→ **Problem requirements**
From the listing below, output only the lines starting at the line that has "Task: Click the bco2 green color swatch" and ending at the line that has "You are a computer-use agent. This", exactly as they appear, ends included.
*** Records for the task ***
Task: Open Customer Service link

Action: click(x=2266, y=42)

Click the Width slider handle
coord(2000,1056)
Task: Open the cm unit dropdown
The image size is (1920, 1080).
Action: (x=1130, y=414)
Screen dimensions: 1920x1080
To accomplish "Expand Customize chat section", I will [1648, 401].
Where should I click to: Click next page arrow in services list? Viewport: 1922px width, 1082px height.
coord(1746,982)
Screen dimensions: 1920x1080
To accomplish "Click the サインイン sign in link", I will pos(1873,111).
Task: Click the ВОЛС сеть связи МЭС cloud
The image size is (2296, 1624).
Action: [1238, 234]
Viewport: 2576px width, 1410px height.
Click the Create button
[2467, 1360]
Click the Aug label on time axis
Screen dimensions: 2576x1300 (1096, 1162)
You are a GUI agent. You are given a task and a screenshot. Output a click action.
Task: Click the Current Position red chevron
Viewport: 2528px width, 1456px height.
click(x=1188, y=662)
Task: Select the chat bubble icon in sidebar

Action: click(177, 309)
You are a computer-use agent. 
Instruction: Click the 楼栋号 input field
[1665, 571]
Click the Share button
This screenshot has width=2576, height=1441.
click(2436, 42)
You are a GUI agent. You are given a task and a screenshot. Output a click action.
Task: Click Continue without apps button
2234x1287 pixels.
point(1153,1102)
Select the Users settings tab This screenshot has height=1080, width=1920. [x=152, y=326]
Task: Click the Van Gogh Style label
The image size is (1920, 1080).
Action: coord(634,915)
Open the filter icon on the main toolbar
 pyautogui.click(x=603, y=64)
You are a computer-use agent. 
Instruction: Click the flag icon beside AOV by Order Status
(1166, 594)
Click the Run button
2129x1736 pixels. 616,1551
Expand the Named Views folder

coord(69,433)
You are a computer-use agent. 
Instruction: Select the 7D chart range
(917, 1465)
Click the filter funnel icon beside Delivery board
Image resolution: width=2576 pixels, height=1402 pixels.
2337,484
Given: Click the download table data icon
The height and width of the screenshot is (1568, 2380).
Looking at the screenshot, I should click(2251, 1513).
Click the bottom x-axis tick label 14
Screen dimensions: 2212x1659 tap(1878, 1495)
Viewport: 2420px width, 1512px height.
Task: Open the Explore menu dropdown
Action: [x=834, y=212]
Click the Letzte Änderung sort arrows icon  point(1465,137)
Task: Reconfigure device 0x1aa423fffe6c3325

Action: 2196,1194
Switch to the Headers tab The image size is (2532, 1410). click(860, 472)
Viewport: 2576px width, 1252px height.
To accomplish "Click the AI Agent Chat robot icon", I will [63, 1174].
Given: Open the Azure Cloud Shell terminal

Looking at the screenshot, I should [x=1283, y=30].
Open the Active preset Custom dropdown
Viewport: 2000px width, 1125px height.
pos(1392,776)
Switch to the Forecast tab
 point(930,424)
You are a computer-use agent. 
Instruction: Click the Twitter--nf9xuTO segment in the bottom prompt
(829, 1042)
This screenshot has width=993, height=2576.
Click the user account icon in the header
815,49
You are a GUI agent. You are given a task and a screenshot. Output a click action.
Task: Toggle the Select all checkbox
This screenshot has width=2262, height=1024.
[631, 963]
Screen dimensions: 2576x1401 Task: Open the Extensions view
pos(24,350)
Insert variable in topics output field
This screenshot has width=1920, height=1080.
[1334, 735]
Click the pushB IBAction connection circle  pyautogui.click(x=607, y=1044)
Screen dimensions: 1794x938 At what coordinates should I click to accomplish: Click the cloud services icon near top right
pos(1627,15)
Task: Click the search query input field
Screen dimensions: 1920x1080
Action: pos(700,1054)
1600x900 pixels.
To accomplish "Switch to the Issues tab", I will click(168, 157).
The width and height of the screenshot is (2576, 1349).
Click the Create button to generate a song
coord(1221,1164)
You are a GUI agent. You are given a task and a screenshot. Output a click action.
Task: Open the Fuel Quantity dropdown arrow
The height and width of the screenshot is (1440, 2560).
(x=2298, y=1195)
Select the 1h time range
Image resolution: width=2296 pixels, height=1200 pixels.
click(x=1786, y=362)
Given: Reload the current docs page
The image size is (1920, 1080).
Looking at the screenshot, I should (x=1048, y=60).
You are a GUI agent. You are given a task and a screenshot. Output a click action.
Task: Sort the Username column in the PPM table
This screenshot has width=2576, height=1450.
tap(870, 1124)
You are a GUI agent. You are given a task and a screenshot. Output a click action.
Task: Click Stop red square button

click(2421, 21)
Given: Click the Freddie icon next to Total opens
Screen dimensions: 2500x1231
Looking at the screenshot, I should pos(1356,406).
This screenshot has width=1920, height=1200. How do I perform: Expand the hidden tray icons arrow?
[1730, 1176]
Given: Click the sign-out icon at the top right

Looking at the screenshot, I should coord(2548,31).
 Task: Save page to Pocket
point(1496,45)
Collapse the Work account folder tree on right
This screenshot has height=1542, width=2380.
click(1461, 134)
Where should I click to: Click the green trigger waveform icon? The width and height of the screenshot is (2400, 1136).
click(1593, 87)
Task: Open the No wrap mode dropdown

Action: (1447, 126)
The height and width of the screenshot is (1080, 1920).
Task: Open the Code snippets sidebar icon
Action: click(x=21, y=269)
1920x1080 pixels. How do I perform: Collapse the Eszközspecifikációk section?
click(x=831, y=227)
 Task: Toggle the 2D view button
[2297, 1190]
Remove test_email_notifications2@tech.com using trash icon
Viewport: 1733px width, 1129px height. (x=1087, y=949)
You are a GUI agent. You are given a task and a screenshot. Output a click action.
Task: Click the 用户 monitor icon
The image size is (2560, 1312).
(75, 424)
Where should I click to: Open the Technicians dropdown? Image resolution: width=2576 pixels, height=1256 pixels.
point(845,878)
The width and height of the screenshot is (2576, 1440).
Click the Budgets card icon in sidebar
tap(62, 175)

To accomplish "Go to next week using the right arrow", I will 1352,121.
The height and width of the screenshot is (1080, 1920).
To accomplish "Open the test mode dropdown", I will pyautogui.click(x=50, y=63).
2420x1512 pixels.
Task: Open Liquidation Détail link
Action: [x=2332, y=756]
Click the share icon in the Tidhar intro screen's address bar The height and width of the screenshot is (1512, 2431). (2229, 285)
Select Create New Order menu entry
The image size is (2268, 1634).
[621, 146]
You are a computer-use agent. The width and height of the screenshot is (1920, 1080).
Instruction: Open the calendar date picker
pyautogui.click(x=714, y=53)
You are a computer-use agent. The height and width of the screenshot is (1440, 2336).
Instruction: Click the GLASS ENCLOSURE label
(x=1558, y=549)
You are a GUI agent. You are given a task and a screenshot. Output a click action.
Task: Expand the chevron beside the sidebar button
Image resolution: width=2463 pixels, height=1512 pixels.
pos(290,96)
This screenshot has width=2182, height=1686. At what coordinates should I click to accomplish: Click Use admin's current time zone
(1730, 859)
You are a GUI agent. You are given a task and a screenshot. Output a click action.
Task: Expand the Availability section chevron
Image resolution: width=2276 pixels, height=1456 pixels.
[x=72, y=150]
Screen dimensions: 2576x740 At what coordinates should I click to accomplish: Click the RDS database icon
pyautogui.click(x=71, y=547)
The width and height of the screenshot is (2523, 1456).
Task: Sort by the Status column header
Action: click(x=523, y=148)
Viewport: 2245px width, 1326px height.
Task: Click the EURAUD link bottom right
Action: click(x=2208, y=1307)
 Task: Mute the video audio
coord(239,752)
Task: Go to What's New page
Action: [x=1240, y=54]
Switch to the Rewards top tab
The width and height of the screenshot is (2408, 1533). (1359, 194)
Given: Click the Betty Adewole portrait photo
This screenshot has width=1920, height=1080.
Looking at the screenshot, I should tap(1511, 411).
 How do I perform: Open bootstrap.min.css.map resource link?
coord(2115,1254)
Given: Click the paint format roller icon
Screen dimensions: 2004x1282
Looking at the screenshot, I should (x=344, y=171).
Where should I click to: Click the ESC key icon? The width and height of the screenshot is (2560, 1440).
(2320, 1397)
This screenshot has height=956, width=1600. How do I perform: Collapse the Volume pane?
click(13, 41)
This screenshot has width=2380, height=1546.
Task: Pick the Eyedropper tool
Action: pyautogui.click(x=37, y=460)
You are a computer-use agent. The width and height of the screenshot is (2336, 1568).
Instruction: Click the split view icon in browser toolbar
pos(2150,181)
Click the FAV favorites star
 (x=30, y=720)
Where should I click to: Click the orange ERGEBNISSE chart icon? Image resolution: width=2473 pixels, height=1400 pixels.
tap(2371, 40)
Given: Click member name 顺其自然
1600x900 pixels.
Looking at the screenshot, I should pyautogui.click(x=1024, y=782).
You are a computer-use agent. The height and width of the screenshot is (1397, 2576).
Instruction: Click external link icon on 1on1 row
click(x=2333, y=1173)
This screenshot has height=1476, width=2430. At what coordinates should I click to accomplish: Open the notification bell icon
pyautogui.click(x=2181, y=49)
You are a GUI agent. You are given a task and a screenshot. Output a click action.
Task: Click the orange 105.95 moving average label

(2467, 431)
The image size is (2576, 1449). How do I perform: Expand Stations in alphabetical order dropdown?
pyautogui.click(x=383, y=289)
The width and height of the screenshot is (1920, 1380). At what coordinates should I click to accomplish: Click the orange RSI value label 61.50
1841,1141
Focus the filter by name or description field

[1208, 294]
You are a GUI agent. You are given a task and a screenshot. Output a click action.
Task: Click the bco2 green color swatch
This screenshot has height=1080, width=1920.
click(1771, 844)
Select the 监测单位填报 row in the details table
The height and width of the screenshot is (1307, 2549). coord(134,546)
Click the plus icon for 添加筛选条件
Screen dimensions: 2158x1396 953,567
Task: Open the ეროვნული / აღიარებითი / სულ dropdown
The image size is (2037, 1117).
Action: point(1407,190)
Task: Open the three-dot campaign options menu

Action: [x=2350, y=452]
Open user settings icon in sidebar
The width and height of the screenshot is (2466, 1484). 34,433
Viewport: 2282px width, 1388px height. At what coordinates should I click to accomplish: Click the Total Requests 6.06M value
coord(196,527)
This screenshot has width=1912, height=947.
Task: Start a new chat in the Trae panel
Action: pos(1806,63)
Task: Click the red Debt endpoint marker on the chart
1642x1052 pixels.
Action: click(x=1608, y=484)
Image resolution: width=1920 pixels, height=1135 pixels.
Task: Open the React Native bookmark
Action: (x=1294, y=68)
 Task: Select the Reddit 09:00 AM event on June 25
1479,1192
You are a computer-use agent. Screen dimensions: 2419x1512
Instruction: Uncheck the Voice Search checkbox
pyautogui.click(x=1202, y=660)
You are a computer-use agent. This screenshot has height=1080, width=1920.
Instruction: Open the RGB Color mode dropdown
*** End of Records for the task ***
→ **Exercise result**
Task: Click the bco2 green color swatch
This screenshot has height=1080, width=1920.
click(1771, 844)
Select the 监测单位填报 row in the details table
The height and width of the screenshot is (1307, 2549). coord(134,546)
Click the plus icon for 添加筛选条件
Screen dimensions: 2158x1396 953,567
Task: Open the ეროვნული / აღიარებითი / სულ dropdown
The image size is (2037, 1117).
Action: point(1407,190)
Task: Open the three-dot campaign options menu

Action: [x=2350, y=452]
Open user settings icon in sidebar
The width and height of the screenshot is (2466, 1484). 34,433
Viewport: 2282px width, 1388px height. At what coordinates should I click to accomplish: Click the Total Requests 6.06M value
coord(196,527)
This screenshot has width=1912, height=947.
Task: Start a new chat in the Trae panel
Action: pos(1806,63)
Task: Click the red Debt endpoint marker on the chart
1642x1052 pixels.
Action: click(x=1608, y=484)
Image resolution: width=1920 pixels, height=1135 pixels.
Task: Open the React Native bookmark
Action: (x=1294, y=68)
 Task: Select the Reddit 09:00 AM event on June 25
1479,1192
You are a computer-use agent. Screen dimensions: 2419x1512
Instruction: Uncheck the Voice Search checkbox
pyautogui.click(x=1202, y=660)
You are a computer-use agent. This screenshot has height=1080, width=1920.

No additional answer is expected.